EXTRAIT DE PAGE →
----
La révolution agroécologique

2022/04/05 | Par Alain Olivier

L’auteur est professeur à la Faculté des sciences de l’agriculture et de l’alimentation de l’Université Laval, titulaire de la Chaire en développement international, et membre du Regroupement Des Universitaires

DES UNIVERSITAIRES / Une des opinions les plus largement répandues en ce qui a trait à nos pratiques agricoles est que nous faisons face à un terrible dilemme : afin de nourrir tout le monde, nous n’avons pas d’autre choix que de recourir à des engrais chimiques, à des pesticides, à de la machinerie lourde, en pratiquant une monoculture industrielle sur des terres dont tous les arbres ont été arrachés. Autrement dit, il faut sacrifier la vie des abeilles, la pureté de l’eau, la santé humaine et la qualité de vie en milieu rural. Si, au contraire, nous voulons préserver la biodiversité, atténuer les changements climatiques, rémunérer correctement ceux et celles qui nous nourrissent, cela signifierait que nous acceptons de sacrifier la vie de centaines de millions de nos concitoyens. Or, c’est un faux dilemme.
 

L’agroécologie

Il existe des pratiques agricoles qui permettent de nous nourrir sans avoir besoin, pour ce faire, de détruire la planète. Ce sont celles de l’agroécologie, c’est-à-dire des pratiques qui privilégient la rencontre de l’agriculture et de l’écologie, dans une perspective de soutenabilité de la production alimentaire, sans occulter divers enjeux sociaux, y compris celui du droit à l’alimentation.
----
TRAVAIL DEMANDÉ →
#1 D'après l'extrait sur l'agroécologie, de quelle chaire l'auteur est-il titulaire ?
#2 Poursuivez le texte sur l'agroécologie après sa dernière phrase.
----
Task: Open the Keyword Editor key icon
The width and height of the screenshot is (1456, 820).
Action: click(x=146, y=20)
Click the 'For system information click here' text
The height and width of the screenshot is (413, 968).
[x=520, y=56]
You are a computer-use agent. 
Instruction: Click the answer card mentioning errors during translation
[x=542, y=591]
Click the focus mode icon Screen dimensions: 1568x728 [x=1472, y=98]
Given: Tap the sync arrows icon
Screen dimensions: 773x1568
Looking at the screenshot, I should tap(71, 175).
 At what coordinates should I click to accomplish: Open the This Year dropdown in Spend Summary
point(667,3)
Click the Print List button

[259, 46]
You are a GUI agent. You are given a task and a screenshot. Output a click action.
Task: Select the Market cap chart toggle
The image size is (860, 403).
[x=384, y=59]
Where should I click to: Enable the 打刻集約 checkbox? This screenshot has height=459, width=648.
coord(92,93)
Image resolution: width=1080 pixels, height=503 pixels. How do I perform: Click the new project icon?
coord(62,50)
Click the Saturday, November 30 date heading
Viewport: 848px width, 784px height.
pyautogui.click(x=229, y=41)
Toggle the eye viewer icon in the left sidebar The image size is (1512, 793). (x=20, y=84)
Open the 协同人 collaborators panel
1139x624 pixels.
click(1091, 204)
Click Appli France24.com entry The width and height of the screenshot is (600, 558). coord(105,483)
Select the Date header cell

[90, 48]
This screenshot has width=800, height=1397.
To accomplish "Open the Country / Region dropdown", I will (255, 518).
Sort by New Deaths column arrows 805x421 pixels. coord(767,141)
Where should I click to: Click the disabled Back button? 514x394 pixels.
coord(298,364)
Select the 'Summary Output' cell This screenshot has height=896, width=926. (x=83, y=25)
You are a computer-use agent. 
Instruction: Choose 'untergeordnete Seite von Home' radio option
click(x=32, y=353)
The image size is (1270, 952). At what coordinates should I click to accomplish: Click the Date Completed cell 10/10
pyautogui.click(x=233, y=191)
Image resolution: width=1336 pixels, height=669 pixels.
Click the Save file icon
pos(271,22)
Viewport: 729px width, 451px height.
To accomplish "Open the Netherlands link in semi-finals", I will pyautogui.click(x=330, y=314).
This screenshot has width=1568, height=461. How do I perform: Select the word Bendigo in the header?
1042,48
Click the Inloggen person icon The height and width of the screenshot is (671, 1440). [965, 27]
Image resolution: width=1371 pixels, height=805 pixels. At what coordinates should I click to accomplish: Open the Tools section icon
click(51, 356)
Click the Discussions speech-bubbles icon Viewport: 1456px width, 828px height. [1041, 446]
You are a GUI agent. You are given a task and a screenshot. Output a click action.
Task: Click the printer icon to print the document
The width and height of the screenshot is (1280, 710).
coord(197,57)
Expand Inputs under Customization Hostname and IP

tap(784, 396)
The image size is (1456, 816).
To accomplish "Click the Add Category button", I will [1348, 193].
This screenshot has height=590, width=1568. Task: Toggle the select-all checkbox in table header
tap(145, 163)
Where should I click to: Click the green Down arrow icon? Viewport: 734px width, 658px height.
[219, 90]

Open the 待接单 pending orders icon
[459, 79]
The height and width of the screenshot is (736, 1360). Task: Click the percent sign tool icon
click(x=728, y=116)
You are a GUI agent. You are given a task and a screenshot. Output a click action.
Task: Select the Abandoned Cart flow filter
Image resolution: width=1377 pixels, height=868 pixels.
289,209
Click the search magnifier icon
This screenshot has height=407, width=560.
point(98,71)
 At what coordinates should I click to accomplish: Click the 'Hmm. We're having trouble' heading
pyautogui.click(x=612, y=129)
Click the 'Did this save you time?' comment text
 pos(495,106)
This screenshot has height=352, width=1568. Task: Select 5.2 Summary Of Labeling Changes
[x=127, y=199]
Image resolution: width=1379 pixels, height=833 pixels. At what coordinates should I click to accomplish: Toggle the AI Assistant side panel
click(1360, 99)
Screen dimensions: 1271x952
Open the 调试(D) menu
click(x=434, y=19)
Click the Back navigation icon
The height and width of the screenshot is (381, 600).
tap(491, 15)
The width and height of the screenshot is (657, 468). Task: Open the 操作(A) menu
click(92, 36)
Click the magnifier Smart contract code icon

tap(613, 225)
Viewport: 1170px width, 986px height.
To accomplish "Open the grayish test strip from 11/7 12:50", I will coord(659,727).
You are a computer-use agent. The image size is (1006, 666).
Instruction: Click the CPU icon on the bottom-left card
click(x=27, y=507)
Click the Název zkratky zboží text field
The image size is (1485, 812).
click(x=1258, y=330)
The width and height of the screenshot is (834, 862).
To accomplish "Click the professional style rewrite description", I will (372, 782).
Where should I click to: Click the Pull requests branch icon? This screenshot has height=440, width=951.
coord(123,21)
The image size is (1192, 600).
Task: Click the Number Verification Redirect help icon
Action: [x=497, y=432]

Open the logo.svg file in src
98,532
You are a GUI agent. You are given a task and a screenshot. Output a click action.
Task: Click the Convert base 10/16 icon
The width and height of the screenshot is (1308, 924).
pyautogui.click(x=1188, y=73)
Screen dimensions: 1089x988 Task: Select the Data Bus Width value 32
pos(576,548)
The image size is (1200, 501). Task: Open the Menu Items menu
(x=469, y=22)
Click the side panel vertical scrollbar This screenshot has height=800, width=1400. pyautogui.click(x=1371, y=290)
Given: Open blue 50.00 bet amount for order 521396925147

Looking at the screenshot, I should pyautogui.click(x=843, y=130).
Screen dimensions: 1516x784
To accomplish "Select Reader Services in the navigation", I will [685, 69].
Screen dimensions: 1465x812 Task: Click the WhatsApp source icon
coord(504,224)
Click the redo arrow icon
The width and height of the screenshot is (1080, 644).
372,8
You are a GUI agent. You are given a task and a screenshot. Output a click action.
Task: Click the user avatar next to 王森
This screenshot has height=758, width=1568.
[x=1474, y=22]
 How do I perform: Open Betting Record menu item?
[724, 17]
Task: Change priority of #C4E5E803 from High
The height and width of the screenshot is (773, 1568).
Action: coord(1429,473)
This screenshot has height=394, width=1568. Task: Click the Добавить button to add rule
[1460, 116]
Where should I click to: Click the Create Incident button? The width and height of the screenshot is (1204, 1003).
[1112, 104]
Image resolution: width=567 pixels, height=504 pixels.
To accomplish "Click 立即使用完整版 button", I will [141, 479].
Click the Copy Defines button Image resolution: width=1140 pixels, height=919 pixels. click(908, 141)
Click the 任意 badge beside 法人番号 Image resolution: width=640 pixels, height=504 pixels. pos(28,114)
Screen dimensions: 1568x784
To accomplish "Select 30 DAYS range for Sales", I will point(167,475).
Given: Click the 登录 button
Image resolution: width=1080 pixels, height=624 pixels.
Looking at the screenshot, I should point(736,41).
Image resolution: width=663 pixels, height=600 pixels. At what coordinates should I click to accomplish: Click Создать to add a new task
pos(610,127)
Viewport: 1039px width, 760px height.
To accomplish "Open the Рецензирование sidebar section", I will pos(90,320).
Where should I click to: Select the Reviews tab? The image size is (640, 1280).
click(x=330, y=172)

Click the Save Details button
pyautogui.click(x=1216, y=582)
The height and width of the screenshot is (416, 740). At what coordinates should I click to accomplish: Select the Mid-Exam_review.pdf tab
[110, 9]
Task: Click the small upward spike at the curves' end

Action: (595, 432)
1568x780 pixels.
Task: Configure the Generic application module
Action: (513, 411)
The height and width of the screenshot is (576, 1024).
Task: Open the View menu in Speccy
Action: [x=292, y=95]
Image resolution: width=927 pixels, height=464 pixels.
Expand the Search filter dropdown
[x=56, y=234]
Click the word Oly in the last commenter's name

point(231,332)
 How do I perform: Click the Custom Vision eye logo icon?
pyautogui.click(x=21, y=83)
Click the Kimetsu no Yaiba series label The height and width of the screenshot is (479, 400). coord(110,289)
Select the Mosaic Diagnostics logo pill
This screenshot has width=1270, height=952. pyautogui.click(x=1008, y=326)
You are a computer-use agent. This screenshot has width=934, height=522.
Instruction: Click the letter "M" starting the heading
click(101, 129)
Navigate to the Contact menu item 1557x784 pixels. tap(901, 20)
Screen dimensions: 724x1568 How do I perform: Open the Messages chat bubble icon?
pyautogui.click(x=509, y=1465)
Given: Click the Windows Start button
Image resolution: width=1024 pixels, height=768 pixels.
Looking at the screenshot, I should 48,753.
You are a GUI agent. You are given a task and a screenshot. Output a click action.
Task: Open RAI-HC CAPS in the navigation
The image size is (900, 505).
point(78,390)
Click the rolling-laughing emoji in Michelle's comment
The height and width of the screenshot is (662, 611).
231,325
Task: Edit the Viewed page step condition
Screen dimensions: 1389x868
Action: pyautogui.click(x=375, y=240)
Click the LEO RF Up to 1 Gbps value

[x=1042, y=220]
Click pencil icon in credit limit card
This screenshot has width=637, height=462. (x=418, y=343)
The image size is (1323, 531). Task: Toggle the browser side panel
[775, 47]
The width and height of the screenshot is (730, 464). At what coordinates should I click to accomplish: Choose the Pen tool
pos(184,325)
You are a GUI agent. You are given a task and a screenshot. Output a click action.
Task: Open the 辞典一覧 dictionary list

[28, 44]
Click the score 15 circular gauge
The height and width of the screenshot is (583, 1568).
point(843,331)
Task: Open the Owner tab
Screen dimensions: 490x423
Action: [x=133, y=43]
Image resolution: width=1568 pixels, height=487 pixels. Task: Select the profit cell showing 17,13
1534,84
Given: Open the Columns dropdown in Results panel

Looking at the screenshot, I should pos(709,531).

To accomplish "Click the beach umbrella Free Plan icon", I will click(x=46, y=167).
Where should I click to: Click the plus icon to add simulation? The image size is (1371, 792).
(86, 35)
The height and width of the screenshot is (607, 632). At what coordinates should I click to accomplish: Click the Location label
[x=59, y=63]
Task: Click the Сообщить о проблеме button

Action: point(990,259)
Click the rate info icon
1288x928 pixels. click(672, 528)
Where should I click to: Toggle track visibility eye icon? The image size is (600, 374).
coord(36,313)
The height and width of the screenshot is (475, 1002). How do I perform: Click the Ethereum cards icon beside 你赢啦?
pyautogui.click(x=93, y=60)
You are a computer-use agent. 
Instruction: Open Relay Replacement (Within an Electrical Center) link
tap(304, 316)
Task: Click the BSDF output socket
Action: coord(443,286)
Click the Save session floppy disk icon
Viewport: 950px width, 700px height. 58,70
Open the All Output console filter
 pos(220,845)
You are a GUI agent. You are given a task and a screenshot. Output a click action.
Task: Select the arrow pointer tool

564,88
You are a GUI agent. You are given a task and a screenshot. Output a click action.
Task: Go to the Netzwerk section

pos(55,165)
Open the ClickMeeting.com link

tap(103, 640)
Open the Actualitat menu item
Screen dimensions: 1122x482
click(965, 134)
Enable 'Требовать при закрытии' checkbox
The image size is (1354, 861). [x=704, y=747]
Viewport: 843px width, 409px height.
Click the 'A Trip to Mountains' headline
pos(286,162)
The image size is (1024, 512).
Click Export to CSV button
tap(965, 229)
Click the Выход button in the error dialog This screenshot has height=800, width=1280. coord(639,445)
----
RÉSULTATS OBTENUS →
#1 De la Chaire en développement international.

#2
Des critiques non fondées

L’une des principales critiques adressées à l’agroécologie n’en demeure pas moins sa prétendue incapacité à pouvoir nourrir une population considérable et sans cesse croissante d’êtres humains. Il s’agit évidemment d’une crainte légitime qui mérite d’être étudiée de façon extrêmement attentive. Il ne faudrait pas sacrifier la vie de centaines de millions de personnes par simple choix idéologique. Or, l’acharnement à perpétuer les pratiques destructives de l’agriculture industrielle ressemble de plus en plus à cette idéologie et à cette absence de réalisme qui seraient, selon elle, caractéristiques de l’agroécologie. Si on a cru un temps qu’un progrès technique, allant de pair avec une industrie agricole toute puissante, réglerait définitivement le problème de la faim sur la planète, il faut bien se rendre à l’évidence aujourd’hui que cela n’est pas le cas. Non seulement l’insécurité alimentaire et nutritionnelle sévit-elle toujours – environ 800 millions de personnes ne mangent pas à leur faim, sans compter toutes celles qui souffrent de diverses carences nutritionnelles –, mais on détruit, à un rythme inégalé dans l’histoire de la planète, ses ressources et sa biodiversité, si bien que la capacité des générations qui nous suivront à se nourrir convenablement paraît aujourd’hui menacée.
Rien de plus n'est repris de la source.